A different kind of Gathering for Games athletes
Iain Hepburn | September 3, 2012
A remarkable, long-running, much loved athletics event that attracts thousands of spectators and enjoys Royal patronage took place in the UK at the weekend. And it wasn't the Paralympics.
The Braemar Gathering is one of the cornerstones of the Highland Games circuit. More than 16,000 spectators annually cram into a field in the Scottish village to watch feats of dexterity, endurance and athleticism, under the watchful gaze of Queen Elizabeth II.
The traditional, shortbread image of the Highland Games is a bunch of burly ginger bearded Scotsmen tossing cabers about with gay abandon. But the reality is a world away from the twee Brigadoon image you might expect.
Braemar tends to get coverage because of its proximity to the Queen's residence at Balmoral. For more than a century the Royals have extended their patronage to the games while on their summer vacation at the castle. Some look bored stiff by the proceedings, but you can tell there's members of the family who clearly enjoy the day out in the little wooden lodge, rewarding the athletes.
I've got a confession to make. I love the games. I used to cover them, years ago as a cub reporter, heading round the Deeside events every summer. Aboyne with a spectacular pipe band competition. Stonehaven on a wet Sunday. Ballater's odd Thursday afternoon choice, under humid skies and with squaddies from the local baracks joining in.
And of course Braemar. The crown jewel of the Games circuit. Other games can claim to be older, others claim to be bigger. But there's something special about the Gathering.
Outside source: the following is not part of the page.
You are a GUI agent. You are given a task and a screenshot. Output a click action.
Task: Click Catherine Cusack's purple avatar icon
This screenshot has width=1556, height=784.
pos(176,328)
During my time covering it I saw everyting from records being broken in throwing a massive rock to Hollywood star Robin Williams staggering, sweating and exhausted, over the hill race finish line.
The athletes who take part come from around the world. Strongmen competitors looking to make their name on the Heavy Games calendar. Top runners ready to try their hand on the gruelling hill race.
They do so not out of financial reward - the prizes for the competitions can be notably and curiously archaic - but out of a desire to challenge themselves. In as much as the Olympic and Paralympic spirit has produced a feel-good factor towards athletics in London, the guys taking part in the hammer and stone throw events in Braemar are pitting themselves against their fellows, against themselves, and against history.
So should you ever be in Scotland during the Games season, go along and enjoy the spectacle. The men and women taking part may not have the reptuations, the profile or the fame of the Olympians and Paralympians, but they have the same sense of competition and spirit.